(Beginning of Available records)
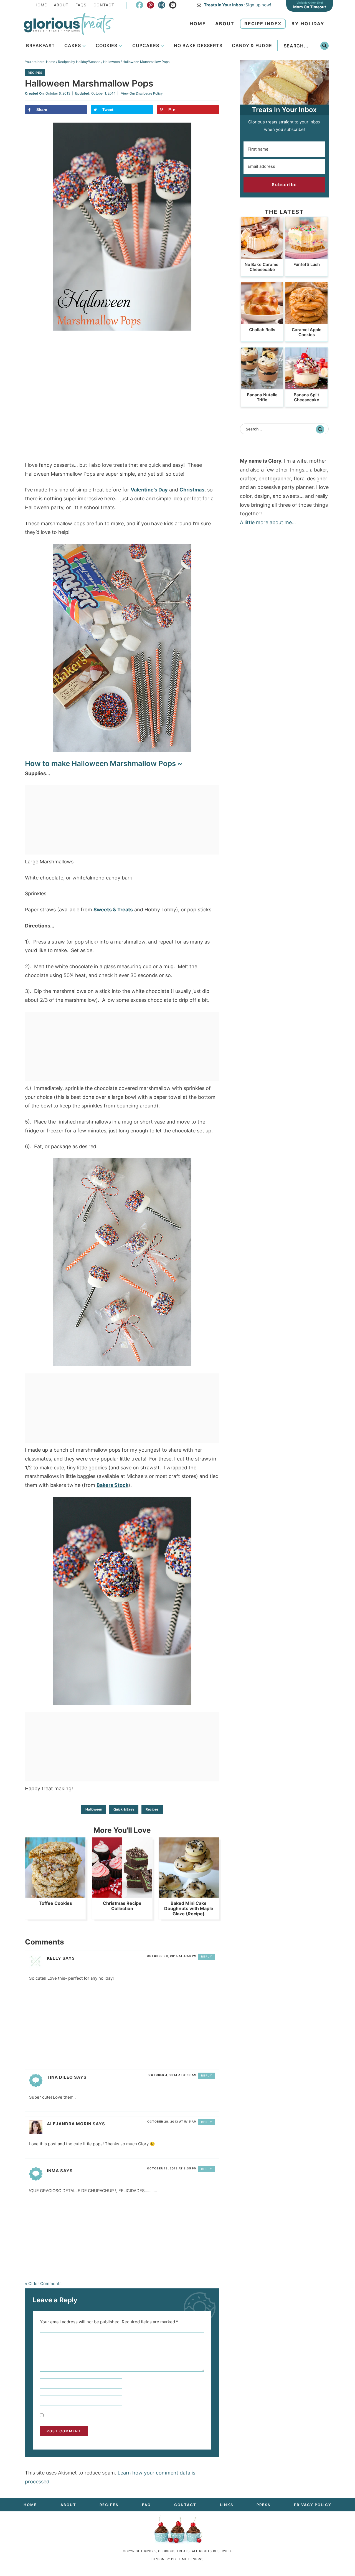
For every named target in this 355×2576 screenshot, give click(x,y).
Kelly (54, 1958)
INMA (53, 2170)
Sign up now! (237, 4)
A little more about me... (268, 522)
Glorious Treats (68, 24)
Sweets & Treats (113, 909)
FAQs (81, 4)
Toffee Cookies (55, 1903)
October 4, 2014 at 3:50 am (172, 2074)
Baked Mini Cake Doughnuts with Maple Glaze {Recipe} (188, 1908)
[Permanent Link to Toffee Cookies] (55, 1895)
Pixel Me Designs (187, 2559)
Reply (206, 1956)
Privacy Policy (312, 2505)
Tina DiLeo (60, 2077)
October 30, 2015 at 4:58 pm (172, 1956)
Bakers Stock (112, 1485)
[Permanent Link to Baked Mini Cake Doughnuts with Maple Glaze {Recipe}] (189, 1895)
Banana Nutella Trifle (262, 397)
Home (40, 4)
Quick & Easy (123, 1809)
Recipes (35, 73)
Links (226, 2505)
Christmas (191, 490)
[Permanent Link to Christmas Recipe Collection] (122, 1895)
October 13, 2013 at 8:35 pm (172, 2168)
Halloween (93, 1809)
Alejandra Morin (69, 2123)
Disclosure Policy (149, 93)
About (61, 4)
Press (263, 2505)
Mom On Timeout (309, 6)
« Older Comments (43, 2283)
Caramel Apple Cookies (306, 332)
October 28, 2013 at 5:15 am (172, 2121)
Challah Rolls (262, 329)
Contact (103, 4)
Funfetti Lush (306, 264)
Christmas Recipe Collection (122, 1905)
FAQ (146, 2505)
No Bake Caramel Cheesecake (262, 267)
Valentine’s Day (149, 490)
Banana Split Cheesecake (306, 397)
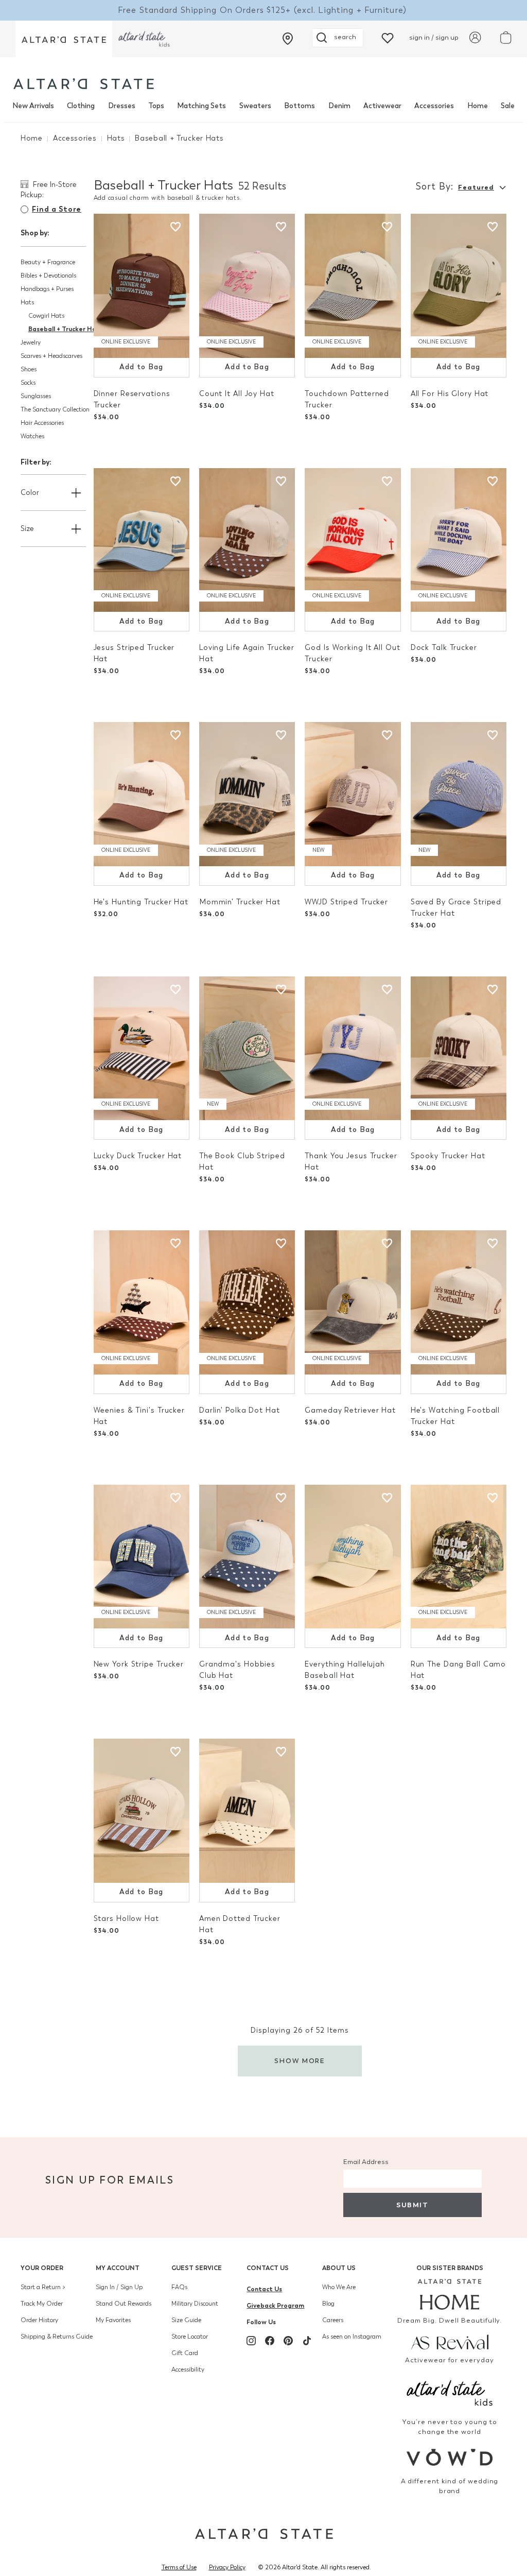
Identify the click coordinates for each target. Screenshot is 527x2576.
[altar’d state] (64, 39)
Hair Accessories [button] (42, 422)
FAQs (179, 2287)
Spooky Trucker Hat (448, 1156)
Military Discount (194, 2303)
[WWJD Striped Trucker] (352, 794)
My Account (117, 2268)
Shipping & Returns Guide (57, 2336)
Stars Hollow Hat (126, 1918)
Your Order (42, 2268)
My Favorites (113, 2320)
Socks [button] (28, 382)
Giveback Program (275, 2305)
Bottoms (299, 105)
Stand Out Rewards (123, 2303)
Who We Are (339, 2287)
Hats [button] (27, 302)
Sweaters (255, 105)
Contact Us (268, 2268)
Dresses (121, 105)
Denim (339, 105)
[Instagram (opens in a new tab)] (251, 2340)
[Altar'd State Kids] (449, 2392)
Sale (508, 105)
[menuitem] (33, 106)
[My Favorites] (387, 37)
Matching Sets (201, 105)
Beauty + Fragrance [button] (48, 262)
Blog (328, 2303)
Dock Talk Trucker (444, 647)
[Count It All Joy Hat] (247, 286)
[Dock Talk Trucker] (458, 540)
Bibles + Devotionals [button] (48, 275)
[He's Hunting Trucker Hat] (141, 794)
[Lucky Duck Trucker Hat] (141, 1048)
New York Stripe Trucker (139, 1664)
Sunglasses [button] (36, 396)
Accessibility (187, 2369)
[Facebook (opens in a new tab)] (270, 2340)
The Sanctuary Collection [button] (55, 409)
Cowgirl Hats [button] (46, 315)
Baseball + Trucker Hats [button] (65, 329)
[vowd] (449, 2457)
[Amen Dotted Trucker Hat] (247, 1811)
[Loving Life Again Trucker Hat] (247, 540)
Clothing (81, 105)
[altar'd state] (83, 84)
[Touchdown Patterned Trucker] (352, 286)
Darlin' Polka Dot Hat (239, 1410)
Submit (412, 2205)
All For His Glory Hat (450, 393)
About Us (339, 2268)
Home (477, 105)
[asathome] (449, 2294)
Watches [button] (32, 436)
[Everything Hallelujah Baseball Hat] (352, 1557)
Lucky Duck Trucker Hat (138, 1156)
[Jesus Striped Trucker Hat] (141, 540)
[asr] (449, 2341)
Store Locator (189, 2336)
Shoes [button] (29, 369)
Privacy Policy (227, 2567)
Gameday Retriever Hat (350, 1410)
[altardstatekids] (144, 39)
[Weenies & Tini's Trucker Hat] (141, 1302)
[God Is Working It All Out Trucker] (352, 540)
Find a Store (56, 209)
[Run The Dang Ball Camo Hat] (458, 1557)
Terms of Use (179, 2567)
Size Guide (186, 2320)
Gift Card (184, 2353)
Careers (332, 2320)
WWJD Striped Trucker (346, 902)
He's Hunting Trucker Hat (141, 902)
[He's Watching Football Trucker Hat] (458, 1302)
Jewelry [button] (31, 342)
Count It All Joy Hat (236, 393)
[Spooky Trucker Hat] (458, 1048)
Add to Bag (141, 367)
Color (30, 492)
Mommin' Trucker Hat (239, 902)
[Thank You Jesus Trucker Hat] (352, 1048)
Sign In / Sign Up (119, 2287)
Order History (39, 2320)
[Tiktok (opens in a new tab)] (307, 2340)
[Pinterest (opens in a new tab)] (288, 2340)
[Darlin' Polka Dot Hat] (247, 1302)
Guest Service (196, 2268)
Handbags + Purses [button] (47, 289)
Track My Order (42, 2303)
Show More (299, 2061)
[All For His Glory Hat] (458, 286)
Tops (156, 105)
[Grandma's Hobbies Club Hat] (247, 1557)
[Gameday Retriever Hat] (352, 1302)
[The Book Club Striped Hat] (247, 1048)
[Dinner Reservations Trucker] (141, 286)
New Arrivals (33, 105)
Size (27, 528)
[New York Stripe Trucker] (141, 1557)
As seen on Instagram (351, 2336)
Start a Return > (43, 2287)
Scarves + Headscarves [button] (51, 355)
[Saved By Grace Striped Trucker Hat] (458, 794)
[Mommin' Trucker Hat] (247, 794)
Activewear (382, 105)
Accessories (434, 105)
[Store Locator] (288, 38)
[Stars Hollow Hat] (141, 1811)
(End of Available records)
■ Assignment: Identify the lines above with the word "target". Copy them.

■ Solution to this task:
For every named target in this 355×2576 screenshot, give click(x,y).
Identify the click coordinates for each target. Screenshot is 527x2576.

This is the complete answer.